(EXERCISE AIM)
Output the records below again, precisely as they are written.

(DATA FOR ANALYSIS)

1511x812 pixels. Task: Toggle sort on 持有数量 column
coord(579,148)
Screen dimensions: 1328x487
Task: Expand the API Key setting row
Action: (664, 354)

(TASK RESULT)
1511x812 pixels. Task: Toggle sort on 持有数量 column
coord(579,148)
Screen dimensions: 1328x487
Task: Expand the API Key setting row
Action: (664, 354)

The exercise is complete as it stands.